Fig. 2.

Determination of DR4/TCR contacting positions of P-Ins_73-90 and influence of the flanking amino acids on the activation and cytokine secretion of the human T cell clone. (A) Reactivity of the human T cell clone 52c1 (black bars) and two mouse hybridoma, #28 (open bars) and #39 (dotted bars) to a panel of alanine-substituted peptides of P-Ins_73-90. The x axis displays the sequence of the peptide and assigned positions (P) concerning core HLA/TCR-binding residues. Data used for the human T cell clone express the cpm of each of the individual peptides in relation to P-Ins_73-90 (100% value). For the murine T cell hybridoma, IL-2 production (pg/ml) has been similarly related to the IL-2 production of the P-Ins_73-90 (100% value).
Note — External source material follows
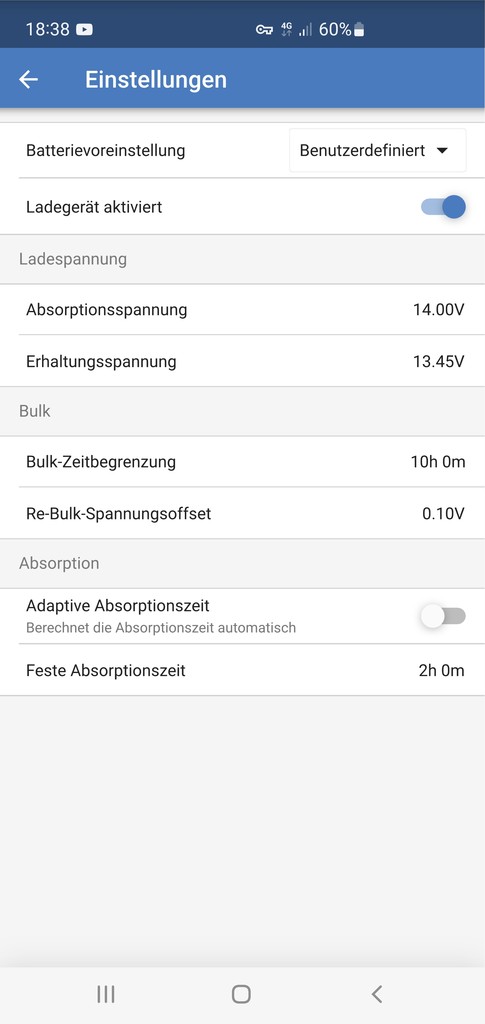Open the Absorptionsspannung 14.00V setting
This screenshot has height=1024, width=485.
(242, 310)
Bars represent responses to a variant peptide in which that residue alone was substituted with alanine. (B) Cytokine reactivity of the human T cell clone to the panel of alanine-substituted peptides of P-Ins_73-90. Maximum IFNγ response was 459 pg/ml, for IL-5 880 pg/ml, and for IL-10 13 pg/ml. (C–E) A panel of 18 N- or C-terminally truncated peptides was used to identify a minimal core epitope of P-Ins_73-90 by the human T cell clone (C) and by the mouse hybridoma #39 (E). Cytokine secretion profile of the human T cell clone after stimulation with truncated peptides of P-Ins_73-90 (D). In this experiment, maximum response for IFNγ was 1,154 pg/ml; for IL-5, response was 2,817 pg/ml; and for IL-10, response was 72 pg/ml.